Un domaine seigneurial médiéval anglais, montre la séparation entre le village et le château. Les champs sont à la fois ceux des villageois et ceux du seigneur, où travaillaient ces derniers. Un moulin implanté sur un cours d'eau fournissait une seconde source de revenu au seigneur. Dans ce cas, l'église est implantée à distance du village et du manoir, ce qui illustre sans doute sa relation avec les deux! (C: William R. Shepherd, Historical Atlas, New York)
Pour autant, il est clair que les serfs avaient grand intérêt à s'organiser entre eux pour faire face ensemble aux exigences de leur seigneur: ils devaient former des équipes afin de fournir leurs jours de travail dans le château , pour entretenir ses chemins, et cultiver ses champs, mais aussi les chemins «communaux»,... Comme à Cerén, cela leur donnait aussi l'occasion de s'organiser pour régler des problèmes concernant tout le monde, tel la présence d'une fondrière dans un chemin, celle de loups dans un bois voisin ou la réfection d'un four à pain. En temps de guerre aussi, il arrivait à un seigneur d'organiser ses paysans en milice, puis d'emmener sa milice en tant qu'infanterie lors d'une querelle avec le seigneur voisin. Comme les villageois mayas, les villageois européens avaient donc aussi intérêt à décider ensemble comment faire face au mieux aux exigences parfois considérables de leurs élites guerrière et religieuse. Le faire était gage de survie pour leur communauté. Tous ces phénomènes connus grâce aux historiens ont-ils laissé des traces archéologiques dans les villages eux-mêmes et les traces de vie paysanne que l'on y relève? Très peu!
Manifestement, les systèmes de pouvoir laissent plus de signatures archéologiques près des centre de pouvoir (villes mayas, châteaux, villes médiévales,…) que dans les habitats paysans, où l'on vaque avant tout à des tâches agricoles et artisanales, que celles-ci profitent en partie à une élite installée à distance ou pas. Si nous savons la forte pression économique exercée par l'aristocratie guerrière et religieuse sur les paysans européens, c'est avant tout grâce aux analyses des historiens, tout particulièrement après l'émergence dans les années 1930 de l'École des annales.

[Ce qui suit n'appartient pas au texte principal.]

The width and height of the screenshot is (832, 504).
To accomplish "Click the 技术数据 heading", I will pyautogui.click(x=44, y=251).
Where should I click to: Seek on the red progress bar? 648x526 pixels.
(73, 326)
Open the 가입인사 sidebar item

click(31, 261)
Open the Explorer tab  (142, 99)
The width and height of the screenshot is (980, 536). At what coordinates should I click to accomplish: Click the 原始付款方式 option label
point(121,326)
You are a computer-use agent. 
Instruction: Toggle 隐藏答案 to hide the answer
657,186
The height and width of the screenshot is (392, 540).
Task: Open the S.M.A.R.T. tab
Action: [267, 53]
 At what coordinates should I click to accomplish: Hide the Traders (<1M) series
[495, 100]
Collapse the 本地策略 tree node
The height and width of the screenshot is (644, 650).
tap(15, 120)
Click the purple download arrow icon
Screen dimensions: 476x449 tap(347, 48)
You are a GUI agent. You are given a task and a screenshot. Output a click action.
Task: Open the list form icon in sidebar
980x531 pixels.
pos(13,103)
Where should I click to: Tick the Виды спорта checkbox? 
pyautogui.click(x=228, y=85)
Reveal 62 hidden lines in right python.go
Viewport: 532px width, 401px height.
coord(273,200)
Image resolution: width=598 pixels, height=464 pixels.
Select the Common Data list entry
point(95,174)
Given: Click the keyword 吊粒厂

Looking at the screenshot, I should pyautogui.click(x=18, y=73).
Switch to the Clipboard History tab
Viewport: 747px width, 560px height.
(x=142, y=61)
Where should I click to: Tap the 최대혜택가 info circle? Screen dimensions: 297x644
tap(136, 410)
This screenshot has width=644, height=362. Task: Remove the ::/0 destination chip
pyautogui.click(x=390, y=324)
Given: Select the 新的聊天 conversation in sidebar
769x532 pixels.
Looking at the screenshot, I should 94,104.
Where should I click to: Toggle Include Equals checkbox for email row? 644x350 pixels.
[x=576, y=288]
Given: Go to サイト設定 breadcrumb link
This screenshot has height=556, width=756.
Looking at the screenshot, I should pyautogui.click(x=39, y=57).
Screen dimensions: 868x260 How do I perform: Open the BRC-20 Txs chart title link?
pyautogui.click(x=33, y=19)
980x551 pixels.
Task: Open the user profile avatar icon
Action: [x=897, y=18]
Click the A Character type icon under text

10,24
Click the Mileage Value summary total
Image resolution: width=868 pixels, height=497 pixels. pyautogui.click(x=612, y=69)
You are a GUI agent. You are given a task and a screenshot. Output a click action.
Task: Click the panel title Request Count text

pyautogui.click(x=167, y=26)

Gageons que chez les Mayas aussi, les élites exerçaient une forte pression économique sur les communauté villageoises, laquelle est peu visible archéologiquement. Comme toute communauté maya, celle de Joya de Cerén savait bien quel tronçon de route elle devait entretenir, quelles quantités de haricots, de maïs et de manioc il fallait livrer au palais, ou encore combien de jeune gens toutes les quelques années pour fournir des services. Afin de coordonner et de répartir la participation de chaque famille à cet effort, elle avait intérêt à très bien s'organiser. Le «conseil des anciens» que l'équipe de Payson Sheets a identifié prenait sans doute ce genre de décisions concernant la communauté, organisant des équipes d'entretien de la route, rassemblant dans une grange les quantités à livrer à l'autorité et organisant son transport coordonné vers les percepteurs, voire désignant des adolescents doués pour le service en ville. Ainsi, la grande autonomie économique constatée par les chercheurs qu'ils interprètent comme la manifestation d'une liberté surprenante et inattendue étant donnée la puissance manifeste des élites mayas, s'interprète aussi comme la conséquence nécessaire et indispensable d'un haut niveau de coercition . Pour que le tribut à payer ne soit pas trop écrasant pour la communauté villageoise, celle-ci s'organisait efficacement, ce dont Joya de Cerén pourrait être le témoignage typique.